Could Your Printer Be Vulnerable to an Attack?

I know we’re sick of security warnings, myself included. But have you ever thought of your printer as a security threat? A recent article by Tenable, a network security firm, referenced some unexpected issues with a line of Hewlett-Packard (HP) printers, including the default settings. Regardless of your brand, I would be inclined to check your printer settings. The reason is that automatic updates for your printer may not be enabled. In the case of HP, there are significant security issues that should be patched. We need to start thinking of printers like computers.

After reading the Tenable article, I decided to go to the HP Advisory. It seems this particular vulnerability was disclosed and patched by HP. However, I found the advisory confusing, and the support link didn’t work.

HP bad support link
Bad Support Link

When I clicked their link, I would get this 404 error page. I tried to click the link in several different browsers and also tried incognito sessions. And yes, I have reported the broken link.

HP 404 Error
HP 404 Error

If I manually enter www.hp.com/support, I am redirected to a working page for my country.

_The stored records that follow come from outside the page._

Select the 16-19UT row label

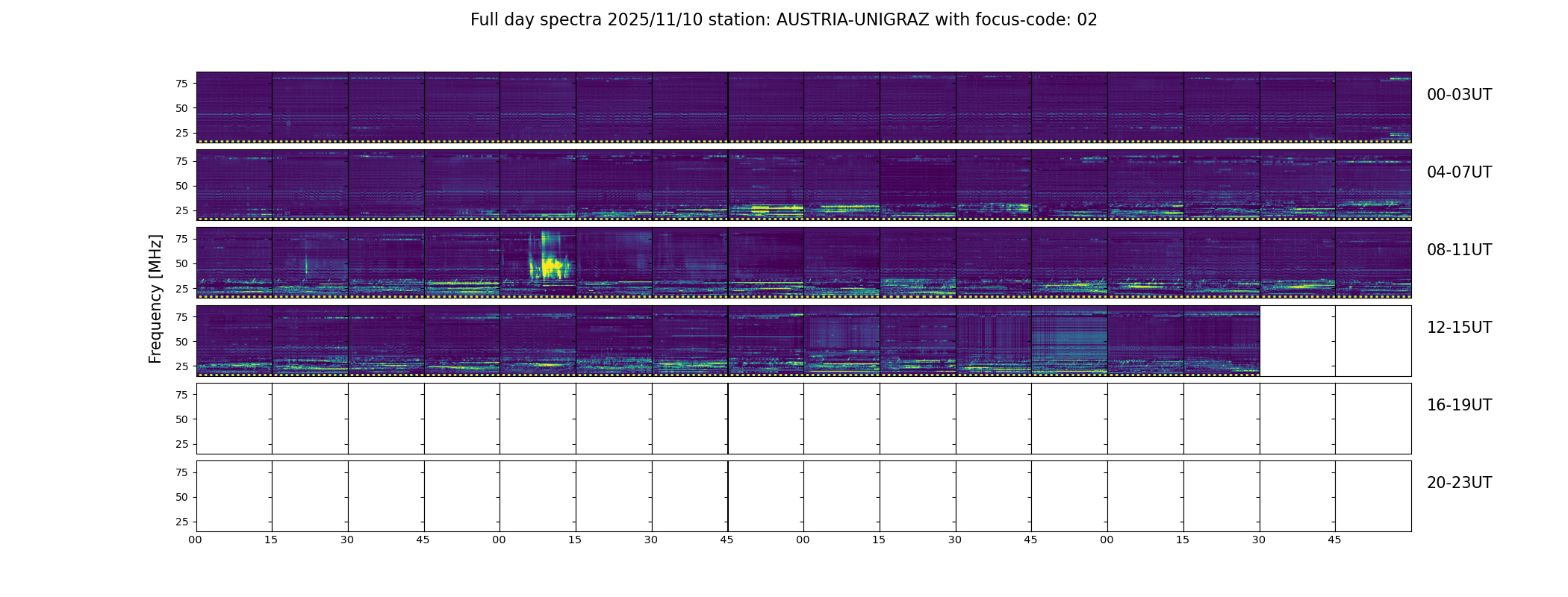1459,405
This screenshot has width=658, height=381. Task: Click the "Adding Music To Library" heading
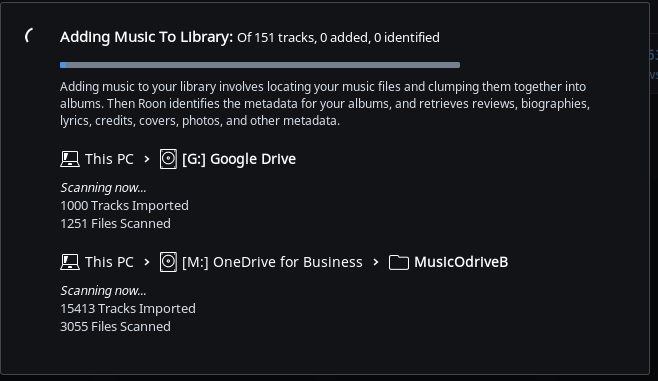point(146,37)
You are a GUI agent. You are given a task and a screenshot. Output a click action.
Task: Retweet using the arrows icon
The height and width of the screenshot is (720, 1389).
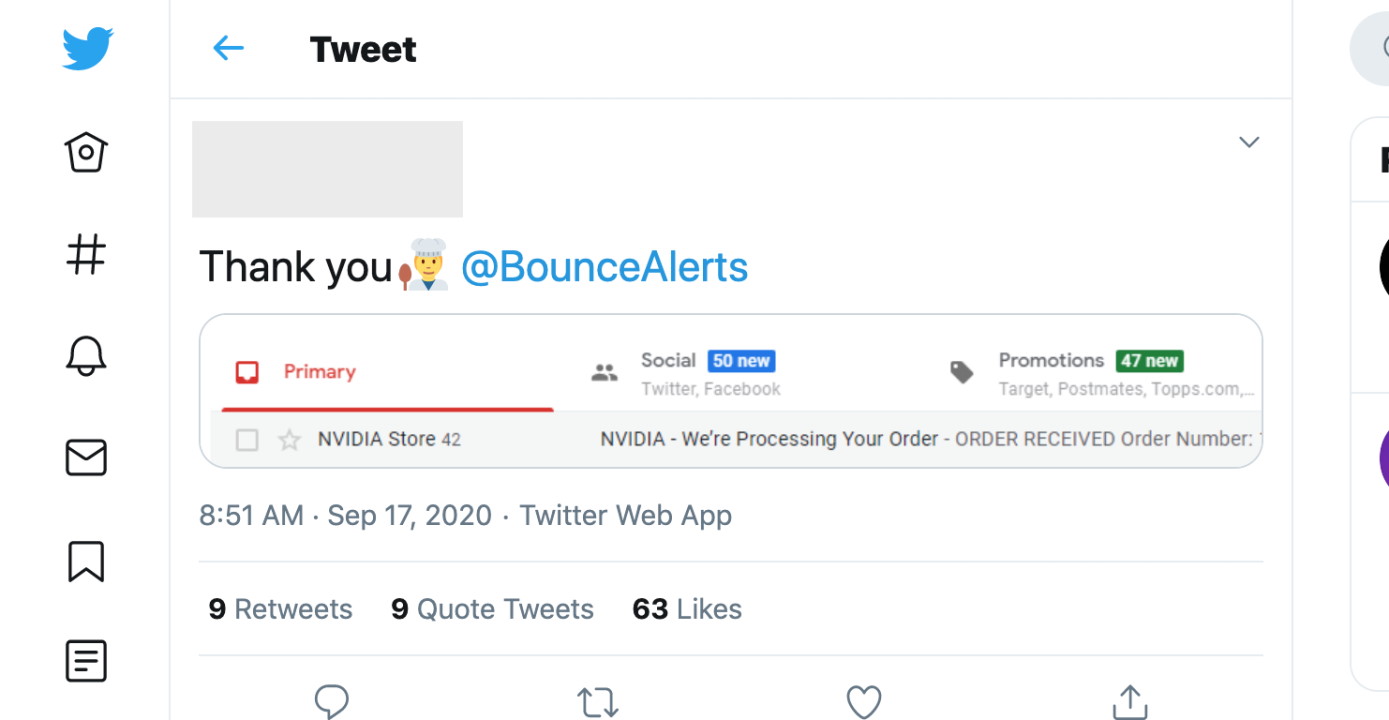click(597, 701)
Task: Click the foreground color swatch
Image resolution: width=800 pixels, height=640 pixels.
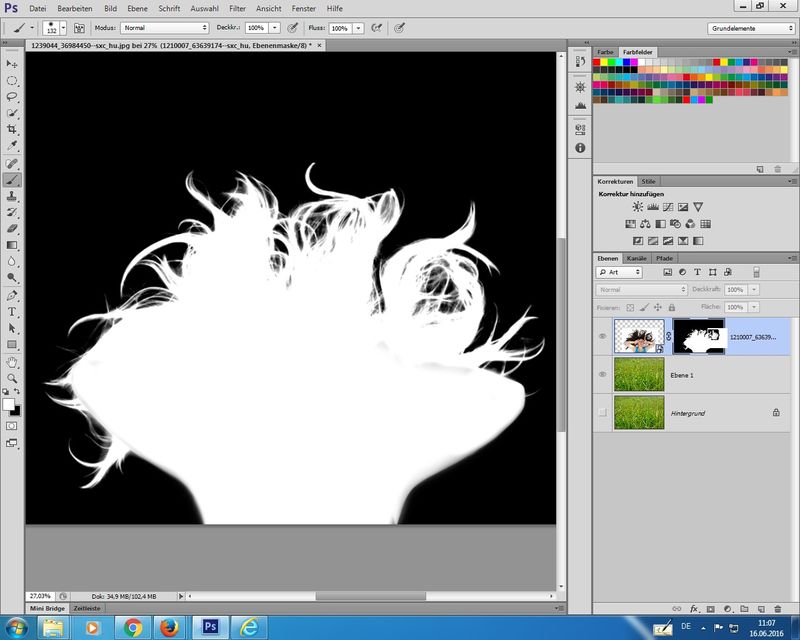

About Those Firmware Updates

The security researchers at Tenable decided to dig deeper. In doing so, they discovered that the suggested steps wouldn’t work in all cases. The default setting for some printers is not to check for firmware updates, as the picture below shows. (Note: This photo is originally from Tenable, and I applied the markup.)

default printer settings
Default Printer Settings – Updates off

The bottom line is to remember your printer is also software controlled and probably has updates. But, you’ll never get them if your updates are turned off.